We have a couple years to pursue this conversation and I have 2-3 years to raise the $5,000 to pay for the dog. So to have that investment pay off, I want to bring the dog to work.Also I am working with Susquehanna Service Dogs which is a very reputable and supportive program.”
One of the other people at work asked me what I would name the dog. I pointed out that I think financial donors get to name the puppies and so once I met my puppy and learned its name I would probably develop a nickname for it. He wants to know the potential nicknames.

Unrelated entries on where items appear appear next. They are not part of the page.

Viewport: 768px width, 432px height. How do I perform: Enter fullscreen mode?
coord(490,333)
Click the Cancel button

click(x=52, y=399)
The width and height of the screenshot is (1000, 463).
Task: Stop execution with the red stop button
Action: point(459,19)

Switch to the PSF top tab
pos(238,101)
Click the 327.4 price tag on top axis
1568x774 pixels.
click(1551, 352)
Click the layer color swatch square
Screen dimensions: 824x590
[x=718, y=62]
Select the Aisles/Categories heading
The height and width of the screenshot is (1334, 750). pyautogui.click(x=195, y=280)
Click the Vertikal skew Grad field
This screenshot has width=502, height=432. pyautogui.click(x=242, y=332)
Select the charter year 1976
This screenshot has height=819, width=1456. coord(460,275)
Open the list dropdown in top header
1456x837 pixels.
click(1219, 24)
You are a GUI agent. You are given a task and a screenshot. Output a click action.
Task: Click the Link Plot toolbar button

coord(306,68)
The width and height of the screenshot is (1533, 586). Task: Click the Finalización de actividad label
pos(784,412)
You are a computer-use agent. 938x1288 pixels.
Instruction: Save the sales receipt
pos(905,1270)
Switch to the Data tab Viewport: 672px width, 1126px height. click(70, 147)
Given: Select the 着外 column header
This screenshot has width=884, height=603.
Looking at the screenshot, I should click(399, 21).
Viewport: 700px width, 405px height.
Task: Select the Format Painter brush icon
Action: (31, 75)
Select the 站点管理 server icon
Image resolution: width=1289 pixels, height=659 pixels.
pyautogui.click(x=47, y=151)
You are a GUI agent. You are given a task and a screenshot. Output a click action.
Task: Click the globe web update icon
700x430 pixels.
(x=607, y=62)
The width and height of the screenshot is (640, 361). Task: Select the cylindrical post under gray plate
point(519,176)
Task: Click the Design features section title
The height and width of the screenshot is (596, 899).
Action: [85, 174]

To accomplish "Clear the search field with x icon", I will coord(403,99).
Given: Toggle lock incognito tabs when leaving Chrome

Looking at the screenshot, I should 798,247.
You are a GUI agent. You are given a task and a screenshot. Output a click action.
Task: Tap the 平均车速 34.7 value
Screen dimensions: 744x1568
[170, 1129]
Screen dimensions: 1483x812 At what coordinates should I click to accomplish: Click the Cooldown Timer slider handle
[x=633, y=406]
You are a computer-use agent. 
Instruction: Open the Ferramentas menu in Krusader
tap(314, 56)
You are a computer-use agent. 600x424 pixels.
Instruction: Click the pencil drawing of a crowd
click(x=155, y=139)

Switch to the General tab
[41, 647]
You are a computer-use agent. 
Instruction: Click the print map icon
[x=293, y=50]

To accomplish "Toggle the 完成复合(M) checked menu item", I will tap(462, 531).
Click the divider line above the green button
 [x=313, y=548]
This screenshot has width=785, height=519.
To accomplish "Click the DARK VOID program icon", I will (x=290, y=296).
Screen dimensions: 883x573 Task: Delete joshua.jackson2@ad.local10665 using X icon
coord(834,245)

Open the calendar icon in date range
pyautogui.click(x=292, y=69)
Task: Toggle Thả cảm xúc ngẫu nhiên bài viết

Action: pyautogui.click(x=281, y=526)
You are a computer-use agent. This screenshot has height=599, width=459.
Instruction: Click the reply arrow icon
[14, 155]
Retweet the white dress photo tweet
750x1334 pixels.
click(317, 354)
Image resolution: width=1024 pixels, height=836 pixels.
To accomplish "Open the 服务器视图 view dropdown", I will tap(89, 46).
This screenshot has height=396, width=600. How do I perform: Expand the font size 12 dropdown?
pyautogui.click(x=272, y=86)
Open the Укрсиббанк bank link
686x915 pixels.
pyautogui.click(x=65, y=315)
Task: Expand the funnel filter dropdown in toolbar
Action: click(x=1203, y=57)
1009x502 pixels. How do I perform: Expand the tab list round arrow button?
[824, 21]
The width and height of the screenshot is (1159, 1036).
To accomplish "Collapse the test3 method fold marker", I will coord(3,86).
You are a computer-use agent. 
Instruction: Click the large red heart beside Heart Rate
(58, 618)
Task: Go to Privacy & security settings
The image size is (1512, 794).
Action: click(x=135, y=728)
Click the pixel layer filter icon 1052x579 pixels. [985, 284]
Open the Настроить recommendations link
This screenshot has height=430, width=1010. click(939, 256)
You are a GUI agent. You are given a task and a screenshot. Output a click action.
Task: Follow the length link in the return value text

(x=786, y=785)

I haven’t named a dog since the late 1970s. Preschooler me named our Old English sheep dog mutt “Cheezie” because she liked cheese.
And a local professional offered me a discount on his services so that I could use the extra funds to put aside for my service dog. That was super kind, and just goes to show that when you walk in the world with kindness and try to support those who support your community, that the karma comes back.
I came home from work and The Teenager had planted my flower from Southern Candy, exactly as I envisioned it.
I did some work for the publishing company, drank a cup of coffee and headed to the gym since I missed Wednesday having fallen asleep at 6 p.m. Andrew promised to go easy on me, because lately my blood pressure is high, my heart rate is low, and my blood oxygen keeps dipping to 94%.
I had a great workout, and even made it home without a fall or incident.
I shared my basic granola formula with Andrew, made salmon and couscous for dinner, and finished the gummy bears with The Teenager.
Being that it’s Friday night, I’m up a little late as The Teenager and I were talking about service dog gear, Gunnar kennels, and ADA service dog rule cards.
Then I came up to take my shower and Opie shot out of my room and Louise followed him. Louise is the tripod foster from Feline Urban Rescue and Rehab scheduled for adoption June 10. She hasn’t voluntarily left my room since I worked second shift. When the house was quiet at 1 a.m. she would normally follow me to the bathroom.